We’re getting lazier, officially. Even as little as twenty years ago, as kids we were trusted to go out and explore and, in summer, we’d often be out all day and come back for dinner, shattered. Occasionally we’d go out again after dinner.
Now, for the fear of kids being abducted (overlooking human nature hasn’t changed in twenty years, only the hysteria over how media portrays modern life and the dangers involved), parents don’t let them out of their sight and can only go out under supervision and often when parents can be bothered to take them to the park or beach. In winter, kids often do not get out much at all.
So, we grow up with a lazy attitude. We then go into an office environment and sit around all day and wonder why, when we get to our 30s, we’re putting on weight – our metabolism slows, we eat more, move less and it takes its toll.
A recent WHO report estimates that 1 in 4 people, more than 1.4 billion people, do not get enough exercise and are in danger of poor health.
The World Health Organization (WHO), published in The Lancet, found that high-income countries were the worst, including the UK and USA. Worse, they found that modern messages about poor health were making no difference, finding that there were more people self-reporting they were inactive from 2001 compared to 2016. In these high-income countries, a staggering 37% of the population regarded themselves as ‘inactive’ in 2016.
It’s worth defining ‘inactive’ in this report as most people reading this will consider an inactive lifestyle to be sitting around most of the day and then going home on an evening and sitting on the couch all night. Not quite. WHO regards ‘inactive’ as people who did less than 150 minutes of moderate exercise – or 75 minutes at a vigorous intensity – a week. That’s at least 2 gym sessions a week for most people.

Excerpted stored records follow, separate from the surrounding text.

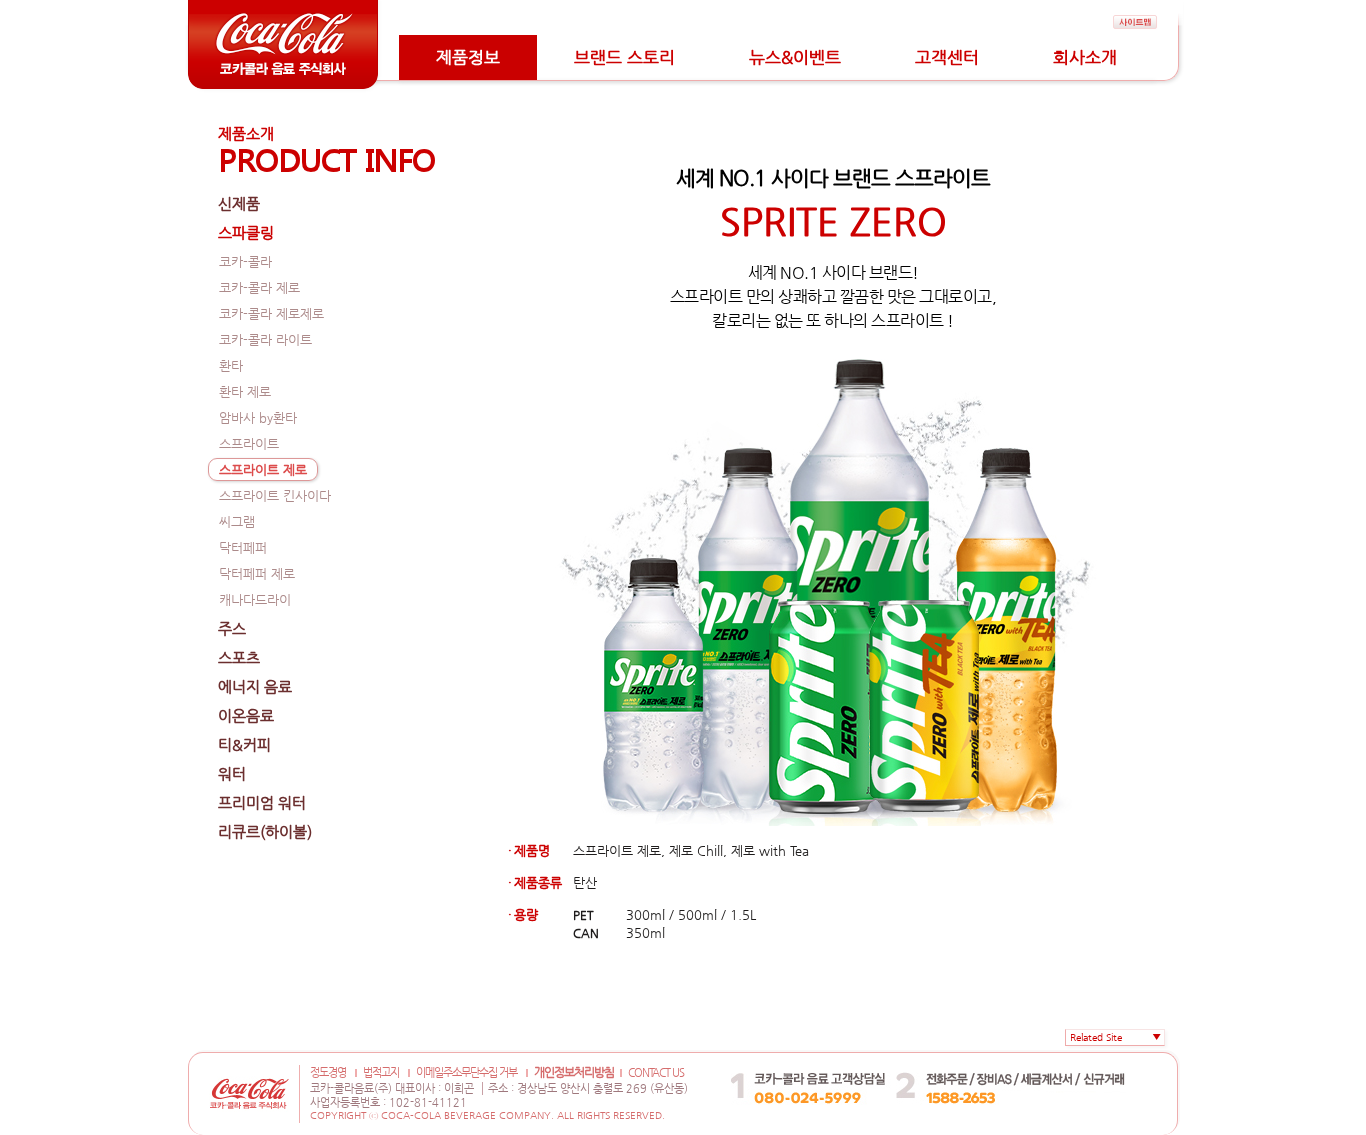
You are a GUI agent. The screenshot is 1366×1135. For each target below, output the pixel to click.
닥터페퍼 (243, 547)
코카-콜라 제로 (259, 287)
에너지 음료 (255, 686)
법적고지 (381, 1072)
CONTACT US (656, 1072)
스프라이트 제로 (263, 469)
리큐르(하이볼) (265, 831)
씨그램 (237, 521)
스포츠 (239, 657)
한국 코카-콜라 (976, 1057)
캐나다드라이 (255, 599)
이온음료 (246, 715)
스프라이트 (249, 443)
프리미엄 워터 (262, 802)
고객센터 (947, 57)
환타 (231, 365)
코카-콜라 (245, 261)
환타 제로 (245, 391)
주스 (232, 628)
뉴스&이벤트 (795, 57)
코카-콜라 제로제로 (271, 313)
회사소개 (1085, 57)
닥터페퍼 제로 (257, 573)
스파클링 (246, 232)
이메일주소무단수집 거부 (466, 1072)
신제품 (239, 203)
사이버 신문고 (1078, 1057)
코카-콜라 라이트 (265, 339)
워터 (232, 773)
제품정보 (468, 57)
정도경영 (328, 1072)
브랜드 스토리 (624, 57)
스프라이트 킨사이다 (275, 495)
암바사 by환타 (258, 417)
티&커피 (244, 744)
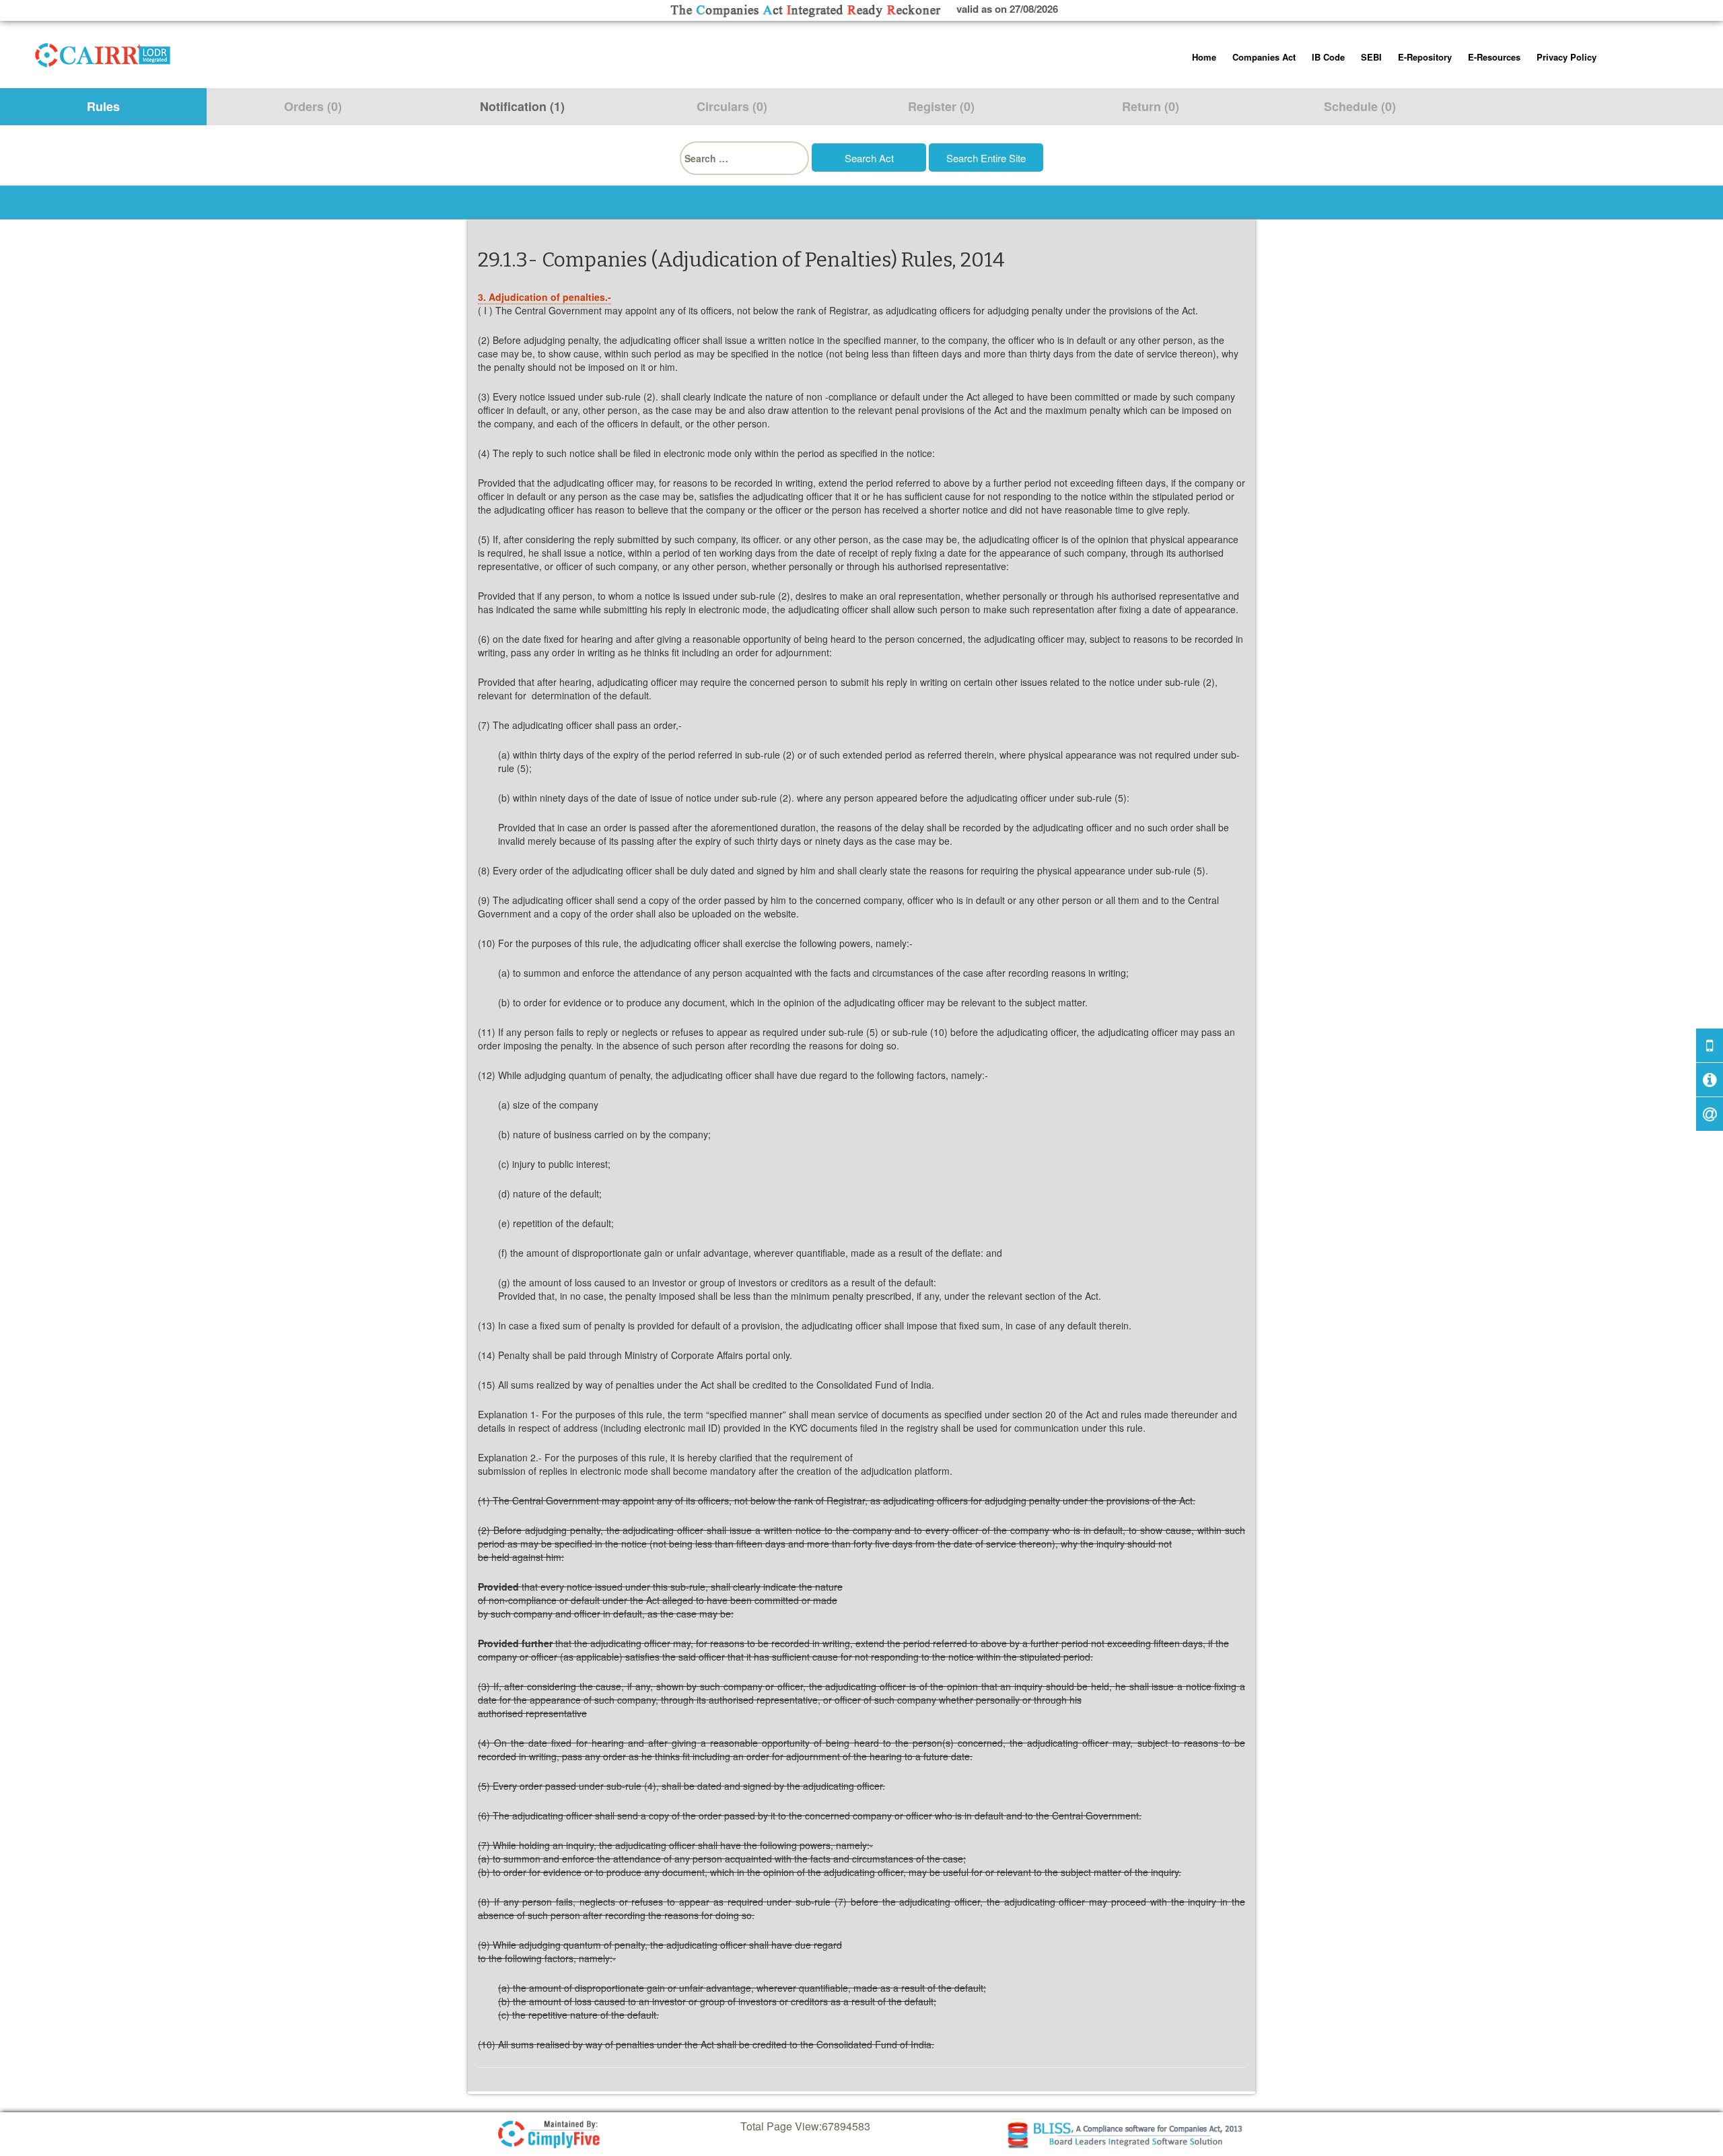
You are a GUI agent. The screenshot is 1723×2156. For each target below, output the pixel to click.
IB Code (1328, 56)
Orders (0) (313, 106)
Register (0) (941, 106)
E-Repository (1425, 56)
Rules (103, 106)
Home (1204, 56)
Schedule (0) (1360, 106)
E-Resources (1494, 56)
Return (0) (1150, 106)
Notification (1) (522, 106)
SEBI (1371, 56)
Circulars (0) (732, 106)
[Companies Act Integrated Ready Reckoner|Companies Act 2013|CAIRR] (103, 52)
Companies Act (1264, 56)
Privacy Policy (1566, 56)
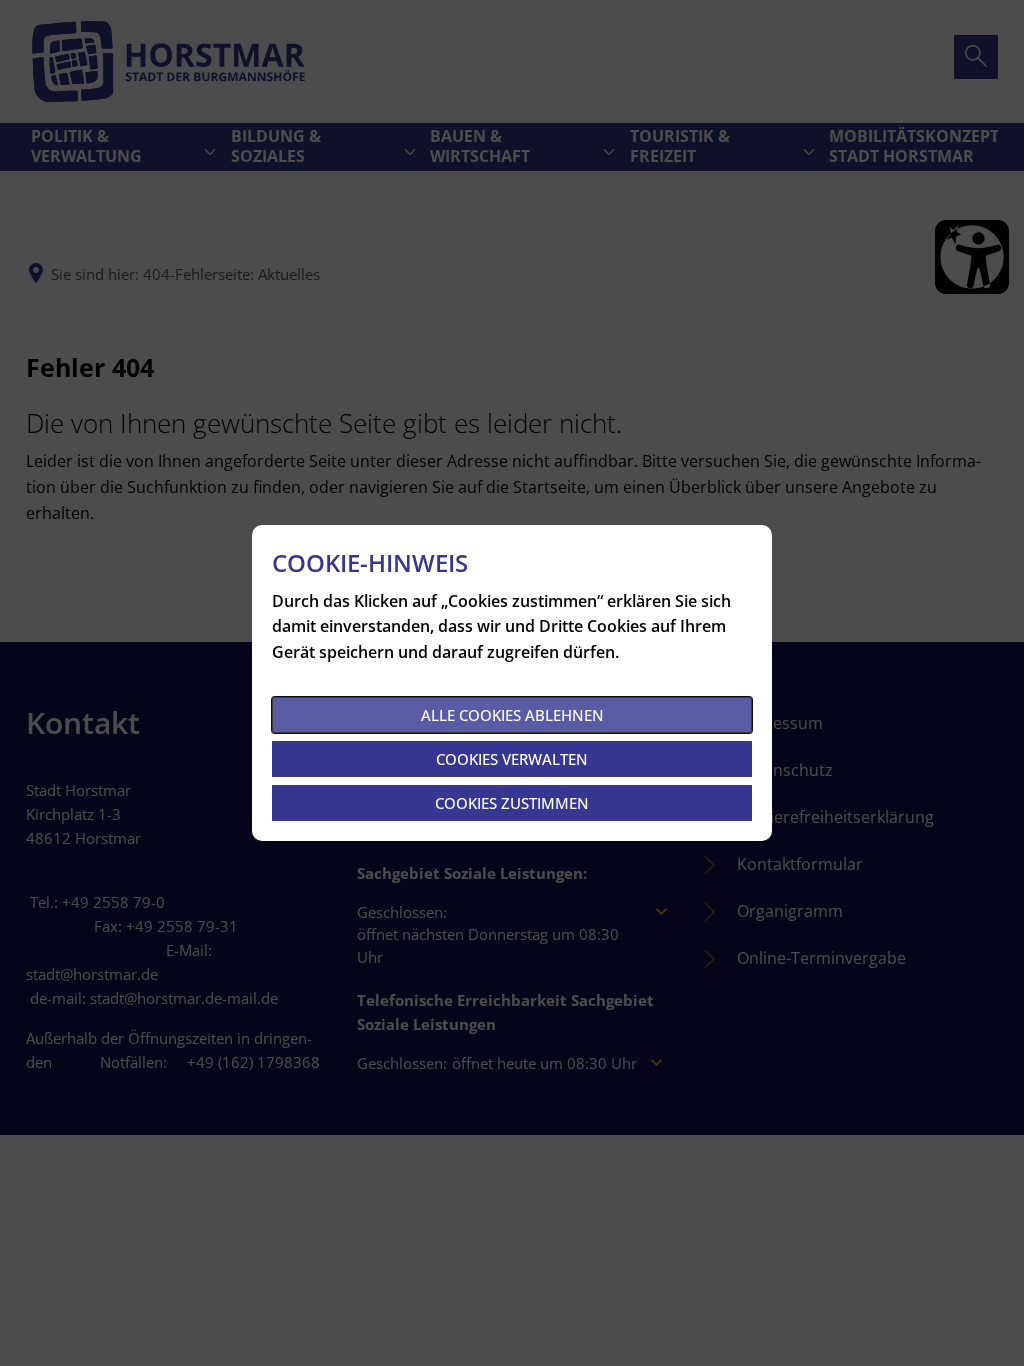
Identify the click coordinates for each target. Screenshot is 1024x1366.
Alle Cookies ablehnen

Women were found to be even less active than men, apart from in East and South-East Asia. The WHO found that we were taking more sedentary jobs and hobbies, along with increased use of motor transport to get to our jobs.
Some WHO guidelines for adults 19-64 are available. The report states that the WHO regards a minimum of 150 minutes of moderate activity or 75 minutes of vigorous aerobic activity every week, plus strength exercises of two days or more each week and breaking up periods of sitting around with light activity.
That’s quite a lot then. More than we’d expect. To meet the WHO ‘active’ minimum requirements, you need to be running or at a spin class at least twice a week, whilst aiming for a couple of sessions working all the muscle groups.